Saved entries:
------------------------------------------------------------------------
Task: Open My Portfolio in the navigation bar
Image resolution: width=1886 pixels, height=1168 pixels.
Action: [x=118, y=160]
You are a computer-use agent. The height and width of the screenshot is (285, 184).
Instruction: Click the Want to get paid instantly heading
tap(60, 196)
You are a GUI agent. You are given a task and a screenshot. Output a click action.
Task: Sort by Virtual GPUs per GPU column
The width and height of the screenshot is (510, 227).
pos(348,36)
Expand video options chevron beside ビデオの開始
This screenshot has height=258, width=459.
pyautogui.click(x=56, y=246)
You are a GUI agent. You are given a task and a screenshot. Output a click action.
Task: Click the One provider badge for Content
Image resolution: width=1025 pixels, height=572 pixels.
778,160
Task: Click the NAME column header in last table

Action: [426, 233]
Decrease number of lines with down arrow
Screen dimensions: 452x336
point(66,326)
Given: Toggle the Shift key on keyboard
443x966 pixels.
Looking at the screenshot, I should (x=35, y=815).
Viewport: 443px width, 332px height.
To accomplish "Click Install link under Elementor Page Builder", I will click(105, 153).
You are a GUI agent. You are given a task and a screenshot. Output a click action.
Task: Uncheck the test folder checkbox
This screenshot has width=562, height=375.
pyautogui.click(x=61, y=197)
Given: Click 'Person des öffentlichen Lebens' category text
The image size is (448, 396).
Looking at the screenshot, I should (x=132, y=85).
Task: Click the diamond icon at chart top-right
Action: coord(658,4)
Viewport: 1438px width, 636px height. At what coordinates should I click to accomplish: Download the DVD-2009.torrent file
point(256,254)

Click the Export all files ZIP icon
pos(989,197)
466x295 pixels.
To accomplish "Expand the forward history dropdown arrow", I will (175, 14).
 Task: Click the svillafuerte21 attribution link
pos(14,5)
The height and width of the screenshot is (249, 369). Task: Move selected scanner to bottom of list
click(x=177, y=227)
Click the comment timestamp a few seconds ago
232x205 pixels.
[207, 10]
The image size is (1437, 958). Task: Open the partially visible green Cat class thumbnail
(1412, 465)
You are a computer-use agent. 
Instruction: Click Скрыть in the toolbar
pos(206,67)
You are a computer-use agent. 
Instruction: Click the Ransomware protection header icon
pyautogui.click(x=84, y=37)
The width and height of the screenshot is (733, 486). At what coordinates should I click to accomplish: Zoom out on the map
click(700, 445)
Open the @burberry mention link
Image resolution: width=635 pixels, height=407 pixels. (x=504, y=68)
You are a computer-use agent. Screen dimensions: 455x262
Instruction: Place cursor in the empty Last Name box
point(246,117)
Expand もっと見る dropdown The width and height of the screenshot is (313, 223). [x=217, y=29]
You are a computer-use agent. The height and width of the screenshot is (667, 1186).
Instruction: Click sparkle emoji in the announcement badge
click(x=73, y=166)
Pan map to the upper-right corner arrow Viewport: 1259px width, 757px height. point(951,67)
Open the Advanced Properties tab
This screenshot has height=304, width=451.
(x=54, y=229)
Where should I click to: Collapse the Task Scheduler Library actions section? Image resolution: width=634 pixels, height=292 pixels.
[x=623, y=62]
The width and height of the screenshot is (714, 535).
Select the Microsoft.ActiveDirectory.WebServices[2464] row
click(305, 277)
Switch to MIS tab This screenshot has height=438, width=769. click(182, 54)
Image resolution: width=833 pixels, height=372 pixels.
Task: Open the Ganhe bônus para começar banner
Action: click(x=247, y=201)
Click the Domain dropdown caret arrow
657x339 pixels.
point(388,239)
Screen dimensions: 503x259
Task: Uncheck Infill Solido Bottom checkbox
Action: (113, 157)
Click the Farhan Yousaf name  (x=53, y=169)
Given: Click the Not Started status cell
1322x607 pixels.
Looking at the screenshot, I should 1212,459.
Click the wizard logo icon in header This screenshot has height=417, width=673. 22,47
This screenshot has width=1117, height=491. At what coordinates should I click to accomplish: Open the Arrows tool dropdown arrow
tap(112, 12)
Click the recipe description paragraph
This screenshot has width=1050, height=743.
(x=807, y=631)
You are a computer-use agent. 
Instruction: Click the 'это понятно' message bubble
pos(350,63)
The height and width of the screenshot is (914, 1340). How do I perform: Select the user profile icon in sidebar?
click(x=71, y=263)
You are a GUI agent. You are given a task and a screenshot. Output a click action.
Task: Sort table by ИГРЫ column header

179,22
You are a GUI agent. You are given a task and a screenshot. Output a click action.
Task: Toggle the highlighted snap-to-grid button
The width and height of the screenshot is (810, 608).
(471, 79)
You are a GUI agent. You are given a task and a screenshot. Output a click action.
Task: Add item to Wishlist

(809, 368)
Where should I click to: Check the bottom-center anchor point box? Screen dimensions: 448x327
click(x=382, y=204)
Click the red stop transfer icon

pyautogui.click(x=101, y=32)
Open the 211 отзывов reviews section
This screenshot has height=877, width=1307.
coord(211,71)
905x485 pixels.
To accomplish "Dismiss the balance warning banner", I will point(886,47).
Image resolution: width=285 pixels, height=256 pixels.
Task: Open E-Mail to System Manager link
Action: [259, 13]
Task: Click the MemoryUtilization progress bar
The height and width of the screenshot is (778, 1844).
------------------------------------------------------------------------
## WHAT YOU HAVE TO DO
Copy all the records above exactly, missing none.

## ANSWER SPACE
Task: Open My Portfolio in the navigation bar
Image resolution: width=1886 pixels, height=1168 pixels.
Action: [x=118, y=160]
You are a computer-use agent. The height and width of the screenshot is (285, 184).
Instruction: Click the Want to get paid instantly heading
tap(60, 196)
You are a GUI agent. You are given a task and a screenshot. Output a click action.
Task: Sort by Virtual GPUs per GPU column
The width and height of the screenshot is (510, 227).
pos(348,36)
Expand video options chevron beside ビデオの開始
This screenshot has height=258, width=459.
pyautogui.click(x=56, y=246)
You are a GUI agent. You are given a task and a screenshot. Output a click action.
Task: Click the One provider badge for Content
Image resolution: width=1025 pixels, height=572 pixels.
778,160
Task: Click the NAME column header in last table

Action: [426, 233]
Decrease number of lines with down arrow
Screen dimensions: 452x336
point(66,326)
Given: Toggle the Shift key on keyboard
443x966 pixels.
Looking at the screenshot, I should (x=35, y=815).
Viewport: 443px width, 332px height.
To accomplish "Click Install link under Elementor Page Builder", I will click(105, 153).
You are a GUI agent. You are given a task and a screenshot. Output a click action.
Task: Uncheck the test folder checkbox
This screenshot has width=562, height=375.
pyautogui.click(x=61, y=197)
Given: Click 'Person des öffentlichen Lebens' category text
The image size is (448, 396).
Looking at the screenshot, I should (x=132, y=85).
Task: Click the diamond icon at chart top-right
Action: coord(658,4)
Viewport: 1438px width, 636px height. At what coordinates should I click to accomplish: Download the DVD-2009.torrent file
point(256,254)

Click the Export all files ZIP icon
pos(989,197)
466x295 pixels.
To accomplish "Expand the forward history dropdown arrow", I will (175, 14).
 Task: Click the svillafuerte21 attribution link
pos(14,5)
The height and width of the screenshot is (249, 369). Task: Move selected scanner to bottom of list
click(x=177, y=227)
Click the comment timestamp a few seconds ago
232x205 pixels.
[207, 10]
The image size is (1437, 958). Task: Open the partially visible green Cat class thumbnail
(1412, 465)
You are a computer-use agent. 
Instruction: Click Скрыть in the toolbar
pos(206,67)
You are a computer-use agent. 
Instruction: Click the Ransomware protection header icon
pyautogui.click(x=84, y=37)
The width and height of the screenshot is (733, 486). At what coordinates should I click to accomplish: Zoom out on the map
click(700, 445)
Open the @burberry mention link
Image resolution: width=635 pixels, height=407 pixels. (x=504, y=68)
You are a computer-use agent. Screen dimensions: 455x262
Instruction: Place cursor in the empty Last Name box
point(246,117)
Expand もっと見る dropdown The width and height of the screenshot is (313, 223). [x=217, y=29]
You are a computer-use agent. The height and width of the screenshot is (667, 1186).
Instruction: Click sparkle emoji in the announcement badge
click(x=73, y=166)
Pan map to the upper-right corner arrow Viewport: 1259px width, 757px height. point(951,67)
Open the Advanced Properties tab
This screenshot has height=304, width=451.
(x=54, y=229)
Where should I click to: Collapse the Task Scheduler Library actions section? Image resolution: width=634 pixels, height=292 pixels.
[x=623, y=62]
The width and height of the screenshot is (714, 535).
Select the Microsoft.ActiveDirectory.WebServices[2464] row
click(305, 277)
Switch to MIS tab This screenshot has height=438, width=769. click(182, 54)
Image resolution: width=833 pixels, height=372 pixels.
Task: Open the Ganhe bônus para começar banner
Action: click(x=247, y=201)
Click the Domain dropdown caret arrow
657x339 pixels.
point(388,239)
Screen dimensions: 503x259
Task: Uncheck Infill Solido Bottom checkbox
Action: (113, 157)
Click the Farhan Yousaf name  (x=53, y=169)
Given: Click the Not Started status cell
1322x607 pixels.
Looking at the screenshot, I should 1212,459.
Click the wizard logo icon in header This screenshot has height=417, width=673. 22,47
This screenshot has width=1117, height=491. At what coordinates should I click to accomplish: Open the Arrows tool dropdown arrow
tap(112, 12)
Click the recipe description paragraph
This screenshot has width=1050, height=743.
(x=807, y=631)
You are a computer-use agent. 
Instruction: Click the 'это понятно' message bubble
pos(350,63)
The height and width of the screenshot is (914, 1340). How do I perform: Select the user profile icon in sidebar?
click(x=71, y=263)
You are a GUI agent. You are given a task and a screenshot. Output a click action.
Task: Sort table by ИГРЫ column header

179,22
You are a GUI agent. You are given a task and a screenshot. Output a click action.
Task: Toggle the highlighted snap-to-grid button
The width and height of the screenshot is (810, 608).
(471, 79)
You are a GUI agent. You are given a task and a screenshot. Output a click action.
Task: Add item to Wishlist

(809, 368)
Where should I click to: Check the bottom-center anchor point box? Screen dimensions: 448x327
click(x=382, y=204)
Click the red stop transfer icon

pyautogui.click(x=101, y=32)
Open the 211 отзывов reviews section
This screenshot has height=877, width=1307.
coord(211,71)
905x485 pixels.
To accomplish "Dismiss the balance warning banner", I will point(886,47).
Image resolution: width=285 pixels, height=256 pixels.
Task: Open E-Mail to System Manager link
Action: [259, 13]
Task: Click the MemoryUtilization progress bar
The height and width of the screenshot is (778, 1844).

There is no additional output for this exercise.